## EXERCISE OBJECTIVE
Return, from the material below, each line in which the word "editor" is present.

## PROVIDED INFORMATION
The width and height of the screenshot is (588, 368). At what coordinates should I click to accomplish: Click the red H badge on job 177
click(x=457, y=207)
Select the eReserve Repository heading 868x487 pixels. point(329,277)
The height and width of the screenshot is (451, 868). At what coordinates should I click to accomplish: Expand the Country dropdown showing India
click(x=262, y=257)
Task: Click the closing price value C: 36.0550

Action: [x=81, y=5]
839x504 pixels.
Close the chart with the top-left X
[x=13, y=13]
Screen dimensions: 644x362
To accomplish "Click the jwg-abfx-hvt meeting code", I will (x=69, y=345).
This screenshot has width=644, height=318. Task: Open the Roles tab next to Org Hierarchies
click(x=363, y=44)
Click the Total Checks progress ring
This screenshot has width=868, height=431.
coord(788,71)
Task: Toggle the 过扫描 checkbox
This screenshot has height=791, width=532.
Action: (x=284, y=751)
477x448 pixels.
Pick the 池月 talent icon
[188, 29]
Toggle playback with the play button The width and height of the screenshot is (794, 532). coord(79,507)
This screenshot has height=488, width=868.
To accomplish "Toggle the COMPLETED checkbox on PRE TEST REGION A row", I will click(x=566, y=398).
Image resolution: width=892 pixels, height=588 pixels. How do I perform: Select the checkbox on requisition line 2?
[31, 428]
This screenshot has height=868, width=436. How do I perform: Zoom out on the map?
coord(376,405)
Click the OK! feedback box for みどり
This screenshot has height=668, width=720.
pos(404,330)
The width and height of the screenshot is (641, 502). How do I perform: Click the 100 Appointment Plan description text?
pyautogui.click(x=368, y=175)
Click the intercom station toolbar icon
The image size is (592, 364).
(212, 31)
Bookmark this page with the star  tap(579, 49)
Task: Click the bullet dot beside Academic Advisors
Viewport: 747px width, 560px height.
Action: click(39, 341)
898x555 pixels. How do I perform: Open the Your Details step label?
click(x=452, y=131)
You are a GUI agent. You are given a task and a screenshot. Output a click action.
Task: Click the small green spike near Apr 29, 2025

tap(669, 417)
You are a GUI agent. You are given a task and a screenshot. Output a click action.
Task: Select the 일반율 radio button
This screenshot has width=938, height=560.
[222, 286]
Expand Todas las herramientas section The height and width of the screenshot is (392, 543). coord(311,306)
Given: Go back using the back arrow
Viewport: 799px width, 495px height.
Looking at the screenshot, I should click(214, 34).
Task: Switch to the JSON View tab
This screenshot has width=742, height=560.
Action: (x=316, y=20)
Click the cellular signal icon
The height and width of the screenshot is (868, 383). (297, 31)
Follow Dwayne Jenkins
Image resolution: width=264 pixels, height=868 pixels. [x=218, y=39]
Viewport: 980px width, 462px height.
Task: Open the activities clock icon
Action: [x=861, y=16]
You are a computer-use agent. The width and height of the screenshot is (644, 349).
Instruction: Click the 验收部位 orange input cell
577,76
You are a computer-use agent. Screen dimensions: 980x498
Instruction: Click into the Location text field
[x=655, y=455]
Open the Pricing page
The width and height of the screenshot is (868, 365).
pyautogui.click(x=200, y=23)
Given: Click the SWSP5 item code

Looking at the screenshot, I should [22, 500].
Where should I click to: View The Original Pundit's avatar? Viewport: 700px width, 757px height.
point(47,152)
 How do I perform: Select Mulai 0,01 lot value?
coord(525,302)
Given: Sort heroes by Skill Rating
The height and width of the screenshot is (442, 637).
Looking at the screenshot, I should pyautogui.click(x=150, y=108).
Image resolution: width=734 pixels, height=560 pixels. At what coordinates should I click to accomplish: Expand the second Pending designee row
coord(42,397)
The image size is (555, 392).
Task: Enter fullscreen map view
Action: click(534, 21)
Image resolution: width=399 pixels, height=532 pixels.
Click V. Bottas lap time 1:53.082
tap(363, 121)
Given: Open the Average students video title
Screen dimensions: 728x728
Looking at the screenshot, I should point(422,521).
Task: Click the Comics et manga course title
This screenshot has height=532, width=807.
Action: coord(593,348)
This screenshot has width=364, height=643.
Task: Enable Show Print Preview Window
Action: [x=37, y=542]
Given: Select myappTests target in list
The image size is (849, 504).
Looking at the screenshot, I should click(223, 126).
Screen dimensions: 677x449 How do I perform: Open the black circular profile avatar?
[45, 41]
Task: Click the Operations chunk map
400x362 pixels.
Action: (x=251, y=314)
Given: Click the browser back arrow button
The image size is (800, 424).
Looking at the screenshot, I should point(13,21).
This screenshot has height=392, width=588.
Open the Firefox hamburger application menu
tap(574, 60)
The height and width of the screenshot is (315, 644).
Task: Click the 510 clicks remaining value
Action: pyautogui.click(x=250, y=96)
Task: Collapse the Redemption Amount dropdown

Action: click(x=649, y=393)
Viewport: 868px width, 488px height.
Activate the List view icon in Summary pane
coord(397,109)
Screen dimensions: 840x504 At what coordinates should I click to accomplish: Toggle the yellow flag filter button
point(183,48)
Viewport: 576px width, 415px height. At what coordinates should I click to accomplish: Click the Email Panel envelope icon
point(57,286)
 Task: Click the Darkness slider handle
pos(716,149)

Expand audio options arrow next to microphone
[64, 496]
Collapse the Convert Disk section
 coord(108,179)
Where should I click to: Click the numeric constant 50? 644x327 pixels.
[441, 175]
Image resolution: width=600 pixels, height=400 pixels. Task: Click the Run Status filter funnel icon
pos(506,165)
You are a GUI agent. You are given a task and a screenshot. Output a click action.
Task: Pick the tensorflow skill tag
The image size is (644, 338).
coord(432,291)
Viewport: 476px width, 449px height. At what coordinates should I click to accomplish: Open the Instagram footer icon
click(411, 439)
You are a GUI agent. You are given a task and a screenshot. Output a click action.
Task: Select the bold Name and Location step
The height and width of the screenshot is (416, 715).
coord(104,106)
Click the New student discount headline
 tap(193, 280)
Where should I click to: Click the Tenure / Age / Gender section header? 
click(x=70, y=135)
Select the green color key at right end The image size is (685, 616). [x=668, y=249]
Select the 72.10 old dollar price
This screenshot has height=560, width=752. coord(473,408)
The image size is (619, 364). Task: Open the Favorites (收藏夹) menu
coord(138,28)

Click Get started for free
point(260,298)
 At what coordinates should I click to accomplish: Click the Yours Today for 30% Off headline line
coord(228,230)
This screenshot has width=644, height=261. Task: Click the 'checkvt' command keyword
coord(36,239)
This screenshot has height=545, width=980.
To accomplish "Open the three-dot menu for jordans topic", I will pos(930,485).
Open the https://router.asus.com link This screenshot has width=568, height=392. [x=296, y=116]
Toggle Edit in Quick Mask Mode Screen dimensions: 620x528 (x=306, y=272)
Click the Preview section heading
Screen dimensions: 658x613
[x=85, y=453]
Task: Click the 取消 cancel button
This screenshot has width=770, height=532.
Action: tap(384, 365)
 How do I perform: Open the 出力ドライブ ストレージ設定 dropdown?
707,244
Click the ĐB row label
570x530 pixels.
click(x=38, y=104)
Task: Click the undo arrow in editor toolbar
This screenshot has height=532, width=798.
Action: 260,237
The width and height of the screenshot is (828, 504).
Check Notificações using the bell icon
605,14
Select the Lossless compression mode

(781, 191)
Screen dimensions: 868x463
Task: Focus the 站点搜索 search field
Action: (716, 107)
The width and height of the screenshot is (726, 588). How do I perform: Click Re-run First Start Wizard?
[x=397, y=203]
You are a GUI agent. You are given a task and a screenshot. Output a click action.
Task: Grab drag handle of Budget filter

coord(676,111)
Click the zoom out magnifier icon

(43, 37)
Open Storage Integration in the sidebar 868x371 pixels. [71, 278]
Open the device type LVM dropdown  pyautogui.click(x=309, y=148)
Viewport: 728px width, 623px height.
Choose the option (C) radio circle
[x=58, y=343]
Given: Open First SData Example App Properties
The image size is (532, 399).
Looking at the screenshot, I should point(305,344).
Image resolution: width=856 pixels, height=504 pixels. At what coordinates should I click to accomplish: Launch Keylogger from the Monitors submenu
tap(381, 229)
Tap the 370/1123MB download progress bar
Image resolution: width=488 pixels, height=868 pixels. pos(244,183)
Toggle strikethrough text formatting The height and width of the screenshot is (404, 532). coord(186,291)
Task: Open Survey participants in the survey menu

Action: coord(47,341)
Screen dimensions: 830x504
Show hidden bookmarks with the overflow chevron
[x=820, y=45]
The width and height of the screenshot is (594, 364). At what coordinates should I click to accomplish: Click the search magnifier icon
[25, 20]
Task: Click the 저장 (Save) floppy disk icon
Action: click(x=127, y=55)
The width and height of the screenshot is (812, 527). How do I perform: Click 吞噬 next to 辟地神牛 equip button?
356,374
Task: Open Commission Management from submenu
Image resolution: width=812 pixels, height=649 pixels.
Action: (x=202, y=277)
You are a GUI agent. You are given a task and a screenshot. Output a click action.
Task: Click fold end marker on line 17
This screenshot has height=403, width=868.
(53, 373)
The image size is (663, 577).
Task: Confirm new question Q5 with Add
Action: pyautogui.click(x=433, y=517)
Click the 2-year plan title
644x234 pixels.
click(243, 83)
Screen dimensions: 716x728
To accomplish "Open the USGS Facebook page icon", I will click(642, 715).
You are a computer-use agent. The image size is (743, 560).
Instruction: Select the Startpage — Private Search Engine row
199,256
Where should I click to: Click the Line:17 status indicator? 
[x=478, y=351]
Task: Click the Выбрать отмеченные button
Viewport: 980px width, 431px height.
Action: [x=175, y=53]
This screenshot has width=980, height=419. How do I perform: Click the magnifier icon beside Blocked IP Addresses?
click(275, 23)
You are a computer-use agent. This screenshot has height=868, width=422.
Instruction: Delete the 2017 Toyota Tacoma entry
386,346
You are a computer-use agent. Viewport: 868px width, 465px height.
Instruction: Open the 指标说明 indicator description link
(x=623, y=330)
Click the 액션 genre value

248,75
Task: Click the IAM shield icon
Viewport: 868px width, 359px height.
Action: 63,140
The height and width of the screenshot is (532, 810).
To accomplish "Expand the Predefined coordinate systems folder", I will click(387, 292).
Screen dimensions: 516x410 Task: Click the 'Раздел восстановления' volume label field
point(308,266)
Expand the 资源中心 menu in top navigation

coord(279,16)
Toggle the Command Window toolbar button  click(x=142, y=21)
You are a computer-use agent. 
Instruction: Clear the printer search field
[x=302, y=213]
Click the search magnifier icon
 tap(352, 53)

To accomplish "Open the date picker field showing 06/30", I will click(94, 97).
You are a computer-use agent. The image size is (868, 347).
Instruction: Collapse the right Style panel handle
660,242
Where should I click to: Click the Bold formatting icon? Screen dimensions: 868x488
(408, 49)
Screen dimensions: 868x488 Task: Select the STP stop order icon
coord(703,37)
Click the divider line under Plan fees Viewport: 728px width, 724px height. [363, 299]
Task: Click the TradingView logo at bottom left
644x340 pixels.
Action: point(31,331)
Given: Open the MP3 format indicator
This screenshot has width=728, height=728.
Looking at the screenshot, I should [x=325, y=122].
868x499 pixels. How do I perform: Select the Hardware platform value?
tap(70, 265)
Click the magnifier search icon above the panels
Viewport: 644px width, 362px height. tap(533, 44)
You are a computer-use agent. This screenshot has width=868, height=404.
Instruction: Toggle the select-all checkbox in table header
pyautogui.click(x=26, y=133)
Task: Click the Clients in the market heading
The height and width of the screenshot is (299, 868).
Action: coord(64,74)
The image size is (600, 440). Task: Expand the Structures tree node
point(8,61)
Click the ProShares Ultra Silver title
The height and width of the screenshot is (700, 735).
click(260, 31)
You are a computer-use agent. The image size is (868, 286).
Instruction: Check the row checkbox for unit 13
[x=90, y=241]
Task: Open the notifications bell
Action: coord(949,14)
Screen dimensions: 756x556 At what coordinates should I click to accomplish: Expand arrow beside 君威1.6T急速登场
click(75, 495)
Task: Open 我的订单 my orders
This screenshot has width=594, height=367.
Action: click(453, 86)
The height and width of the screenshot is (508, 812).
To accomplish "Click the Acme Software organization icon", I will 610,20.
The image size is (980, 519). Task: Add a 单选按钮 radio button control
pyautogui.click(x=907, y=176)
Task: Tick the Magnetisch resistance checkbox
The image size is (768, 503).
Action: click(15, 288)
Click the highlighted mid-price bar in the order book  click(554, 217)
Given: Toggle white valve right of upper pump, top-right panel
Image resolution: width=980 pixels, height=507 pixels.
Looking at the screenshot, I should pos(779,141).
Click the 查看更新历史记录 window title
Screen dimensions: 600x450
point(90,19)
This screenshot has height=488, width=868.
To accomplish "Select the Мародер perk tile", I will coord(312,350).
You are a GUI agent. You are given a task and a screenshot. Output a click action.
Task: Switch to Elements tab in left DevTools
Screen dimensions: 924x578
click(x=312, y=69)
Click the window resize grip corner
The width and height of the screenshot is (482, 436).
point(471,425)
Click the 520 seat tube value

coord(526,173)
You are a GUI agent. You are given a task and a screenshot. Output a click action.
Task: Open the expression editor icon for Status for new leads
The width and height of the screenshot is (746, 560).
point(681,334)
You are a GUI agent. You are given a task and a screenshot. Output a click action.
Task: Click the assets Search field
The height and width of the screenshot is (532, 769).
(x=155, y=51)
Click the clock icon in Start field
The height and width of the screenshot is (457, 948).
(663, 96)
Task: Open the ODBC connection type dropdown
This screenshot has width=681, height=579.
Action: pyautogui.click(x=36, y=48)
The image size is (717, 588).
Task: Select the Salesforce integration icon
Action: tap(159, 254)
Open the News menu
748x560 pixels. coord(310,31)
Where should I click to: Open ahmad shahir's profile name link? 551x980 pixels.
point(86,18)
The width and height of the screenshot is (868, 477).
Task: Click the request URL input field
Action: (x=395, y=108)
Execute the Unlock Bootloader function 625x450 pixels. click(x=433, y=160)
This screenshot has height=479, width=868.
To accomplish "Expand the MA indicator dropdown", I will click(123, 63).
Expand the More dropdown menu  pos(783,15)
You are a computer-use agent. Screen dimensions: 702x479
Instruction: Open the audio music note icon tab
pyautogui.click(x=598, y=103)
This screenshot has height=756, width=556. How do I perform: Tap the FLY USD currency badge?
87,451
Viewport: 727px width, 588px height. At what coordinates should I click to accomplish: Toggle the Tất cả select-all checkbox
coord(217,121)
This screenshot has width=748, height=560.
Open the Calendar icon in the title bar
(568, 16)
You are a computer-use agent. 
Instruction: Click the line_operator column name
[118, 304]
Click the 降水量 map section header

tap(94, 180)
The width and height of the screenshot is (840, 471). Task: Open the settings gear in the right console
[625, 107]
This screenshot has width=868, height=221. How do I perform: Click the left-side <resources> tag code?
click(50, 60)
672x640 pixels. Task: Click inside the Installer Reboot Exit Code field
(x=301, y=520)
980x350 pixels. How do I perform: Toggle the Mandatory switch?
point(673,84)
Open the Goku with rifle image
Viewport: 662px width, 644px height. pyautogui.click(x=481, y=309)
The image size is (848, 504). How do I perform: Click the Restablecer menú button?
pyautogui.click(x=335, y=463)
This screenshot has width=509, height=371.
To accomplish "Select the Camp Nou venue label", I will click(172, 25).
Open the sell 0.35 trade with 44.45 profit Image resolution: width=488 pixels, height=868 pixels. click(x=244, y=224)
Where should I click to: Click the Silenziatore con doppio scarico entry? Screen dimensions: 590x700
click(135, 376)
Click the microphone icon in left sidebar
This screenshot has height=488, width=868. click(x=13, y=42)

## SOLVED EXERCISE
Task: Click the undo arrow in editor toolbar
Task: Open the expression editor icon for Status for new leads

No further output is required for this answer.